Problem statement
Only the number is wanted: how many lines of these entries contain the word "click"?
--- Material provided Enclosed Below ---
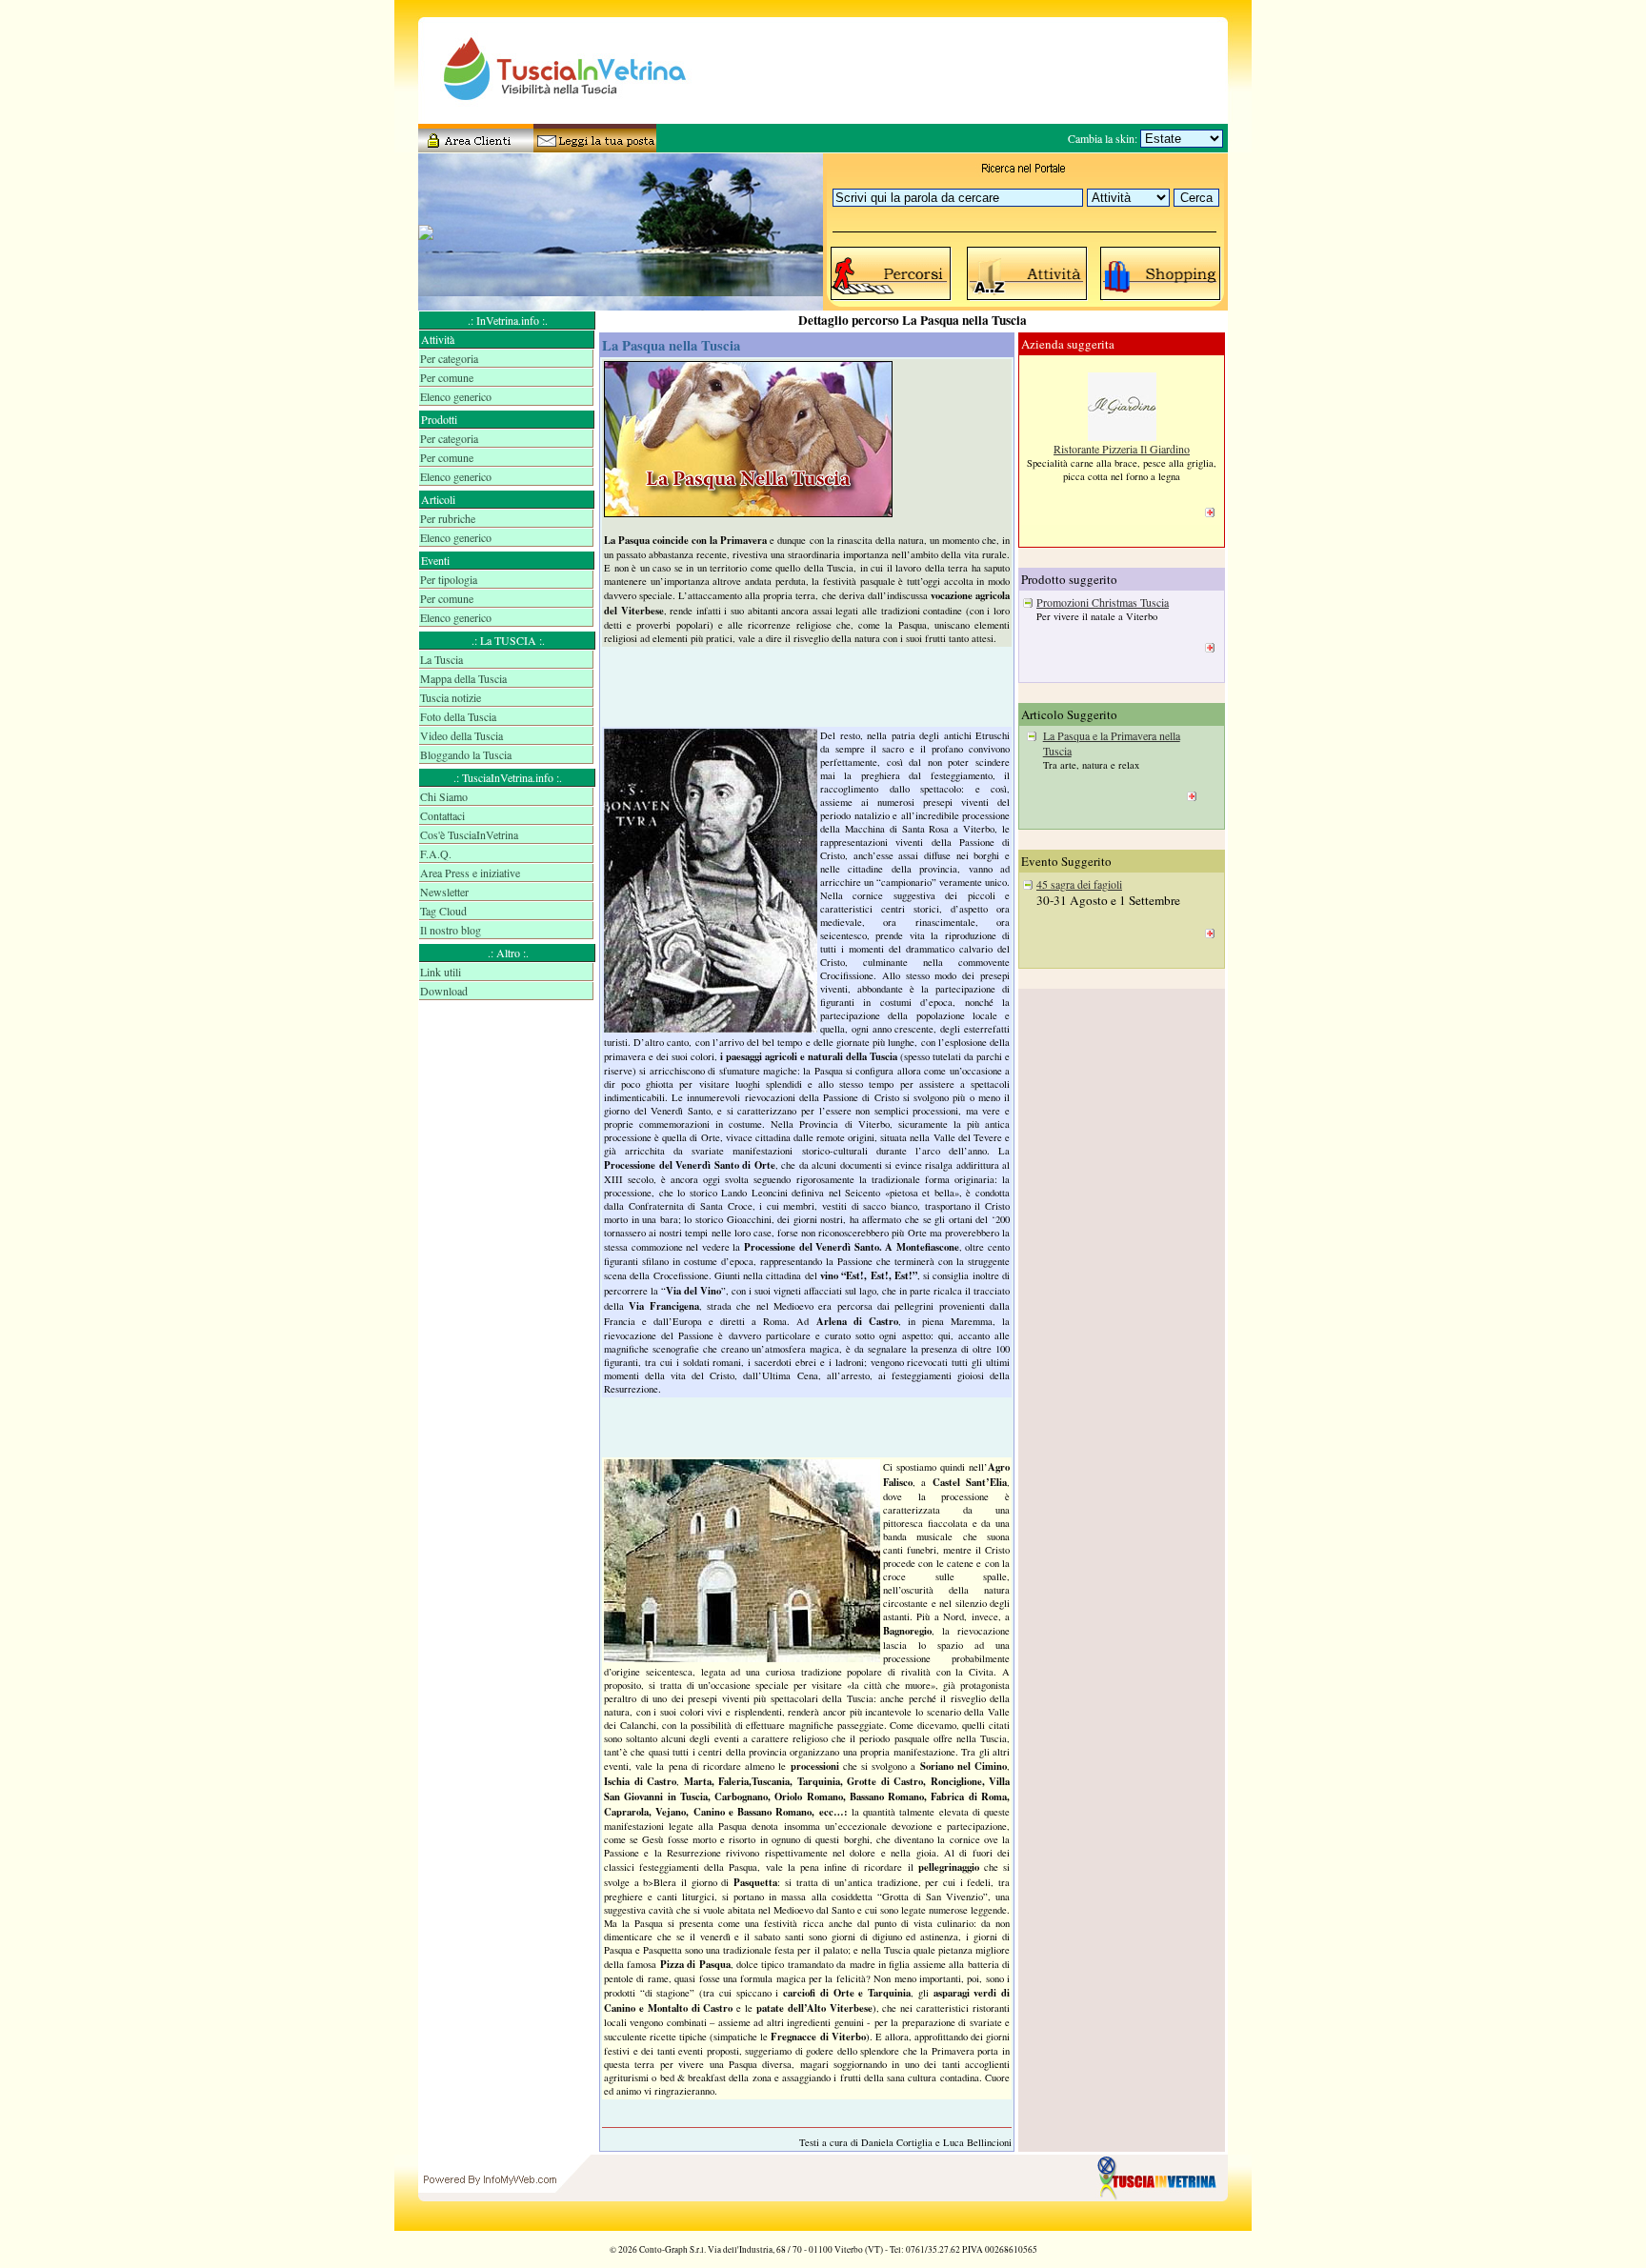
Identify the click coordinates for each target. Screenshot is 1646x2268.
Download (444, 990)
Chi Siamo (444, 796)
--- End of Enclosed Material provided ---
--- Material provided Enclosed Below ---
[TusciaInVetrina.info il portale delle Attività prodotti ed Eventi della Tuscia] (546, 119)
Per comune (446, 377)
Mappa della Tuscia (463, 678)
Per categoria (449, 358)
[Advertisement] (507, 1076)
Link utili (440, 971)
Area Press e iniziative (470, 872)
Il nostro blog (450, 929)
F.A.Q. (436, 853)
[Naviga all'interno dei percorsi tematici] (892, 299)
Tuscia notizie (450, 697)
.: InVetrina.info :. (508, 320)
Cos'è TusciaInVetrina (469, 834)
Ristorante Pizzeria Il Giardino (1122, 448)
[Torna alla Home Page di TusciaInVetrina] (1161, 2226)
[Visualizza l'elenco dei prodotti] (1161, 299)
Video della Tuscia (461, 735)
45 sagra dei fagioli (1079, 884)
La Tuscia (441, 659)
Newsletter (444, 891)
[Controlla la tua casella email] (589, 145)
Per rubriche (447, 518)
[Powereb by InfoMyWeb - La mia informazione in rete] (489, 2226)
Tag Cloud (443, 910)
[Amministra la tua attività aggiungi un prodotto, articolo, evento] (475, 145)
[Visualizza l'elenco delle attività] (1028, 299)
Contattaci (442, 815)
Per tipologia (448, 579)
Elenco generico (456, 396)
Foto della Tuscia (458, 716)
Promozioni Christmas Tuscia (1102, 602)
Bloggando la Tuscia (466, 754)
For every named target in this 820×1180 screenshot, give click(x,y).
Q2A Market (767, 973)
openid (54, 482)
--- End of Enclosed Material provided ---
Written answer
2